Alberto Giacometti (1901-1966)
PROPERTY FROM A PRIVATE COLLECTOR
Alberto Giacometti (1901-1966)

La forêt

Details
Alberto Giacometti (1901-1966)
La forêt
signed, numbered and stamped with foundry mark 'A. Giacometti 5/6 Alexis Rudier Fondeur. Paris' (on the base)
painted bronze
Height: 23 in. (58.4 cm.)
Executed in 1950
Provenance
Pierre Matisse Gallery, New York.
The Milton D. Ratner Family Collection, Fort Lee, New Jersey.
Private Collection, Switzerland (acquired from the above, by 1977).
Thomas Gibson Fine Art Ltd., London.
Acquired from the above by the present owner.
Literature
P. Bucarelli, Alberto Giacometti, Rome, 1962, p. 78 (another cast illustrated, no. 44).
J. Dupin and E. Scheidegger, Alberto Giacometti, Paris, 1962, p. 257 (another cast illustrated).
C. Huber, Alberto Giacometti, Lausanne, 1970, p. 74 (another cast illustrated).
W. Rotzler and M. Adelmann, Alberto Giacometti, Bern, 1970, pl. 5 (another cast illustrated).
R. Hohl, Alberto Giacometti: Sculpture, Painting, Drawing, London, 1972, p. 124 (another cast illustrated).
H.H. Arnason, History of Modern Art: Painting, Sculpture, Architecture, New York, 1978, no. 644 (another cast illustrated).
B. Lamarche-Vadel, Alberto Giacometti, Paris, 1984, p. 130 (another cast illustrated, fig. 184).
C. Juliet, Giacometti, Paris, 1985, pp. 71-72 (another cast illustrated).
H. and M. Matter, Giacometti, New York, 1988, pp. 76 and 84-87 (another cast illustrated).
Y. Bonnefoy, Alberto Giacometti, A Biography of His Work, Paris, 1991, pp. 104 and 350 (another cast illustrated in color, figs. 96 and 324).
T.B. Jelloun, Alberto Giacometti, Paris, 1991, p. 61 (another cast illustrated).
Sale room notice
Exhibited: Venice, XXXI Biennale Internazionale d'Arte di Venezia, 1962.
New York, The Solomon R. Guggenheim Museum, Alberto Giacometti: A Retrospective Exhibition, 1974, another painted cast illustrated, number 59, page 90.

Lot Essay

Between 1948 and 1950, Giacometti executed a series of multi-figure compositions that comprise some of the undisputed masterpieces of his career (fig. 1). Their constituent elements are culled from the trademark iconography of Giacometti's post-war oeuvre: the standing woman, the striding man, and the disembodied bust. The last multi-figure compositions that Giacometti ever completed, the works from this period represent the artist's most sustained and searching exploration of themes that preoccupied him throughout his life: sexual difference, urban space, and the structural conditions of vision. In 1960, Giacometti planned a monumental sculptural group for the plaza of the Chase Manhattan Bank building in New York, which would have brought together for the first time all three motifs represented in the earlier compositions; he remained dissatisfied with the grouping of the figures, however, and abandoned the project shortly before his death.

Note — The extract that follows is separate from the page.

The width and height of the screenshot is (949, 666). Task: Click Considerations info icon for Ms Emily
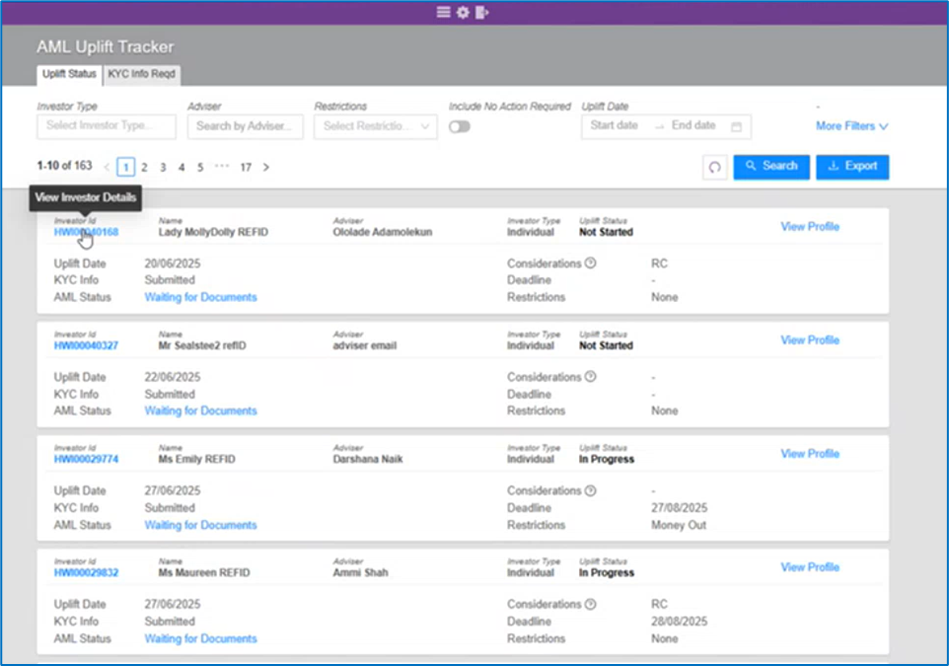point(590,491)
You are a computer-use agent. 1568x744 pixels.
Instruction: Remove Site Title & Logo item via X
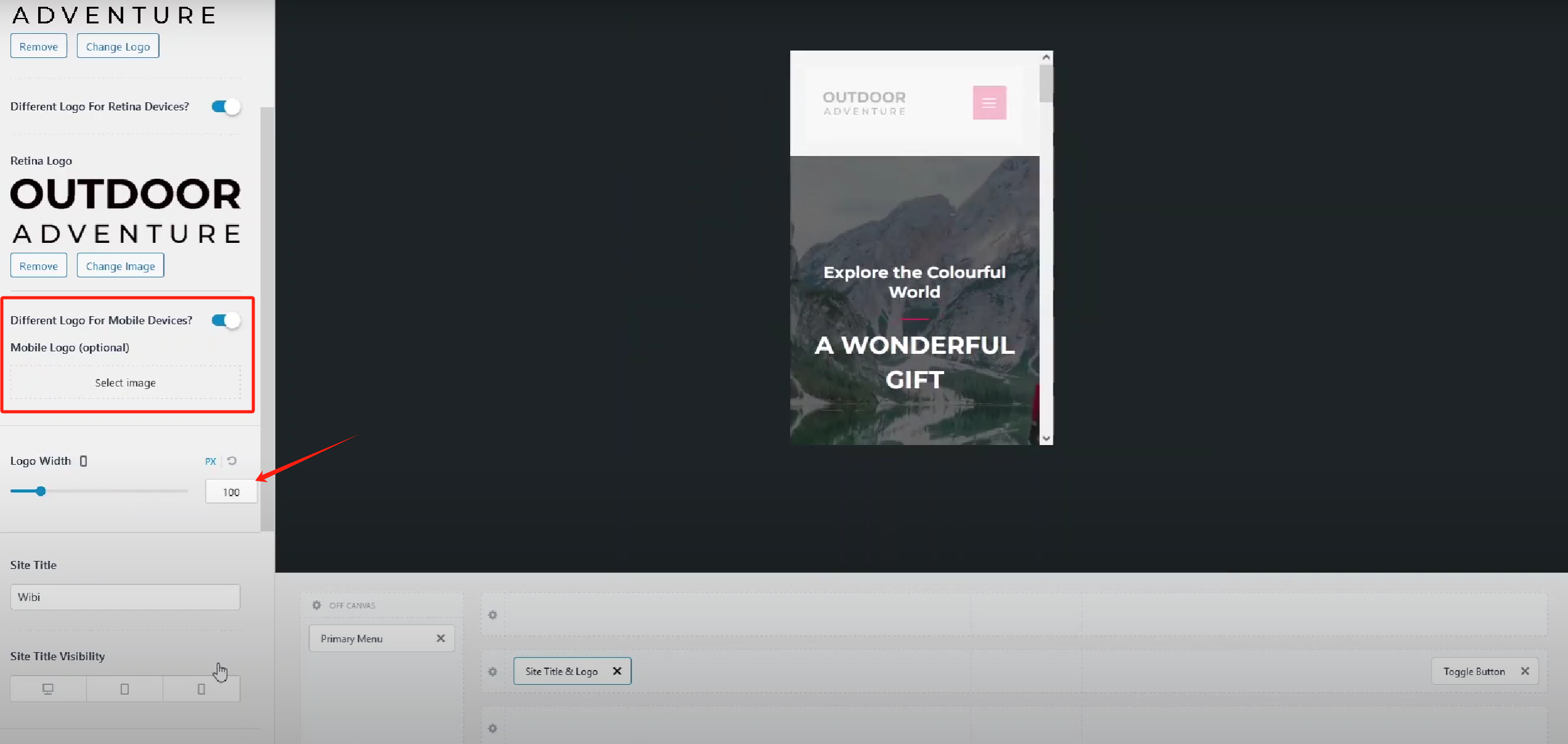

The present work, which consists of seven female figures and a bust, dates to the spring of 1950. In a letter to Pierre Matisse, the artist described the genesis of the composition:

Every day during the months of March and April...I made three figures (studies) of different dimensions and some heads. I stopped without quite getting what I was looking for, but was incapable of destroying the figures, which were still standing up, or of leaving them isolated and lost in space. I started a composition with three figures and a head, a composition which got made almost despite myself (or, rather, it was done before I'd thought about it) [fig. 2]... A few days later, in looking at the other figures, which, in order to clear the table, had been placed on the floor at random, I perceived that they formed two groups which seemed to correspond with what I was looking for [fig. 3 and the present work]. I set up the two groups on bases just as they'd been and, while I worked on the figures afterwards, I never altered either their position or their size. (quoted in D. Sylvester, Thirteen Bronzes by Alberto Giacometti, exh. cat., Thomas Gibson Fine Art Ltd., London, 1977, pp. 26-28)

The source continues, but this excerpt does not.